Jason Bateman as Marty Byrde and Julia Garner as Ruth Langmore in season 4, episode 7, where we last left them.
Steve Dietl/Netflix
Jason Bateman as Marty Byrde and Julia Garner as Ruth Langmore in season 4, episode 7, where we last left them.

Ozark has made a number of implicit promises.

As it has told the story of the increasingly powerful, increasingly wicked power couple Marty and Wendy Byrde (Jason Bateman and Laura Linney), it has built tension over where, precisely, their loyalties lie and how far they will go. Will one of them turn on the other? Will one or both of them turn on Ruth (Julia Garner), the abused and largely abandoned teenager Marty brought into a life of crime much more dangerous than the one she might have slid into on her own-- much as Breaking Bad's Walter White once did with young Jesse Pinkman? What will become of the Byrdes' kids, Charlotte and Jonah? The show has promised its viewers that the tension over these questions is building to something, probably something very big.

At a more basic level, though, Ozark, a show of exceptional violence and brutality, has unapologetically leaned toward a single question: Who's going to survive all this?

WHAT IS NEEDED: Print the stretch of the Ozark piece above from "As it has told" through "something very big.", word for word.

SUPPLIED INFORMATION:
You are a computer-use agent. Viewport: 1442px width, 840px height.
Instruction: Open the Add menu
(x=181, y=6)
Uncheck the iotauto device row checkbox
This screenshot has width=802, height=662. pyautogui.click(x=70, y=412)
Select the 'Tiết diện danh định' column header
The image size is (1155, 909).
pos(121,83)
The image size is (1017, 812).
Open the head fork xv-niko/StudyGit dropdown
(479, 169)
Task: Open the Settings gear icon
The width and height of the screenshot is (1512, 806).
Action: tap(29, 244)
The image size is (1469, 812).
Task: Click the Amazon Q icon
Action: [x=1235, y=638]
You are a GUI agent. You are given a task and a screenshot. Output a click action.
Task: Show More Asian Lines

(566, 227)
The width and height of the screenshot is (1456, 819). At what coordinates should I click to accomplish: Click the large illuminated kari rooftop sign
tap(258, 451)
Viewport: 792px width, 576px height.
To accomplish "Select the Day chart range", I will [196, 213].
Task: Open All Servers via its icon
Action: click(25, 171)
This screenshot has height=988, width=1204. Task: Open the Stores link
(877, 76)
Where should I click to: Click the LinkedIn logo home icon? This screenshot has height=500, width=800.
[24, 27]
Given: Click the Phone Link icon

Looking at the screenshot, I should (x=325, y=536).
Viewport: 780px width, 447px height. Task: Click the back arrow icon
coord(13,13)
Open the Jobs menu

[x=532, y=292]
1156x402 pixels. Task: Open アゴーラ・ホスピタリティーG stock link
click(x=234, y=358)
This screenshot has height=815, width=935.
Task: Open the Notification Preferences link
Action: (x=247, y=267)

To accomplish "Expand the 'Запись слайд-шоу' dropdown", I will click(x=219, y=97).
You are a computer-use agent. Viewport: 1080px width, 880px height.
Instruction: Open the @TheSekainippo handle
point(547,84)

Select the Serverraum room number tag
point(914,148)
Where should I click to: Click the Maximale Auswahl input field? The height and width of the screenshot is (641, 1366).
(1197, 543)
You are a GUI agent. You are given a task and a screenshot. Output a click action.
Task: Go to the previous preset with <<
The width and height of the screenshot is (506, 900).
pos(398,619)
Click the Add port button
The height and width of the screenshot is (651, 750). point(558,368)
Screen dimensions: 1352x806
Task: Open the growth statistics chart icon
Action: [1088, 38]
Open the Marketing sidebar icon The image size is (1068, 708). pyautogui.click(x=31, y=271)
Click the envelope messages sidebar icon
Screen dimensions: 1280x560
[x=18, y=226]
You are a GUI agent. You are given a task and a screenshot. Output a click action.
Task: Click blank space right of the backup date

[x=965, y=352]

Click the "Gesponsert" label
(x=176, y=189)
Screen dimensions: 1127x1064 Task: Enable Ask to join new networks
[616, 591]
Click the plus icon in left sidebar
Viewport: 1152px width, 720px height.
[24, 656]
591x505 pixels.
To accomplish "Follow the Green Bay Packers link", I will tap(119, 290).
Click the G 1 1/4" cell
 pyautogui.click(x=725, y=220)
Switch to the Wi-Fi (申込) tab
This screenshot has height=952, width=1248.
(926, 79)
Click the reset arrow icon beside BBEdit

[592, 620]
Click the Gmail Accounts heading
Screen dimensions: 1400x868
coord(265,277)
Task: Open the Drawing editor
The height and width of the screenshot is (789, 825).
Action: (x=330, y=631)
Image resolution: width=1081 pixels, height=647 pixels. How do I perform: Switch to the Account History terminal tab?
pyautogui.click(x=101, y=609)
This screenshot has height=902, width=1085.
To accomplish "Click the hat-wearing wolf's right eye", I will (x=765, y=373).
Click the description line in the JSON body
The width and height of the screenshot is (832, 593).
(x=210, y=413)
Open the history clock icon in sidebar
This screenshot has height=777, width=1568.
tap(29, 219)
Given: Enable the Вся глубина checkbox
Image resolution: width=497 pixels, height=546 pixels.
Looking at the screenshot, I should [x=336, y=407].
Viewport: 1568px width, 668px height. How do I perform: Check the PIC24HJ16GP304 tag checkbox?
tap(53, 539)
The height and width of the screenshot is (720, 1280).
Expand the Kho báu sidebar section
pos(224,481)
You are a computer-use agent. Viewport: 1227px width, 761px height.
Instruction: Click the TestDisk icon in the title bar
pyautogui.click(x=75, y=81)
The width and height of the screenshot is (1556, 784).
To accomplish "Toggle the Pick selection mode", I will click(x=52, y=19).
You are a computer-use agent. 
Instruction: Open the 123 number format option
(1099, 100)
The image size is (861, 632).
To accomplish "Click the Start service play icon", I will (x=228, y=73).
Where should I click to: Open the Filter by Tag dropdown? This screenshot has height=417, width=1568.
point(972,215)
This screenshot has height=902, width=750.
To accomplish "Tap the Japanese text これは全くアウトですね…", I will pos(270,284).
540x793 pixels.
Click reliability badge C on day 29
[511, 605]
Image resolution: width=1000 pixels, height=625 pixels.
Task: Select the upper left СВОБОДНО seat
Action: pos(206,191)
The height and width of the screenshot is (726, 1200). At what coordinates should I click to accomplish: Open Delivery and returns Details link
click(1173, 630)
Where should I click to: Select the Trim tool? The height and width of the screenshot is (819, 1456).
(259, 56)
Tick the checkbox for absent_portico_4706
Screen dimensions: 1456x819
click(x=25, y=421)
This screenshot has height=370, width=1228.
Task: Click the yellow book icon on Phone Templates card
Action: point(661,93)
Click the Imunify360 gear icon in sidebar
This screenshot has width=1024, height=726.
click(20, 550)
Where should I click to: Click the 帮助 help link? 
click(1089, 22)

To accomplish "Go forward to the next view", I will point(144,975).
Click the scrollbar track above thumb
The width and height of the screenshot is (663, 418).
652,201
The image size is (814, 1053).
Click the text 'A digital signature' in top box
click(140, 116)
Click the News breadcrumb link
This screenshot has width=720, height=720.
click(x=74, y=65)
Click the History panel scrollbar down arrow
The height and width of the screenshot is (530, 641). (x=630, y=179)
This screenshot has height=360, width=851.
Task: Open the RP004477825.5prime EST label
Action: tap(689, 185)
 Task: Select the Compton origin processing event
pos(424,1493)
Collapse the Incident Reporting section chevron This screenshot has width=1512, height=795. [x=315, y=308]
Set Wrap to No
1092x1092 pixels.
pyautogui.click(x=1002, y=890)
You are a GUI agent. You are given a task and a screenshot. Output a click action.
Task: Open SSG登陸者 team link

WRITTEN REPLY:
As it has told the story of the increasingly powerful, increasingly wicked power couple Marty and Wendy Byrde (Jason Bateman and Laura Linney), it has built tension over where, precisely, their loyalties lie and how far they will go. Will one of them turn on the other? Will one or both of them turn on Ruth (Julia Garner), the abused and largely abandoned teenager Marty brought into a life of crime much more dangerous than the one she might have slid into on her own-- much as Breaking Bad's Walter White once did with young Jesse Pinkman? What will become of the Byrdes' kids, Charlotte and Jonah? The show has promised its viewers that the tension over these questions is building to something, probably something very big.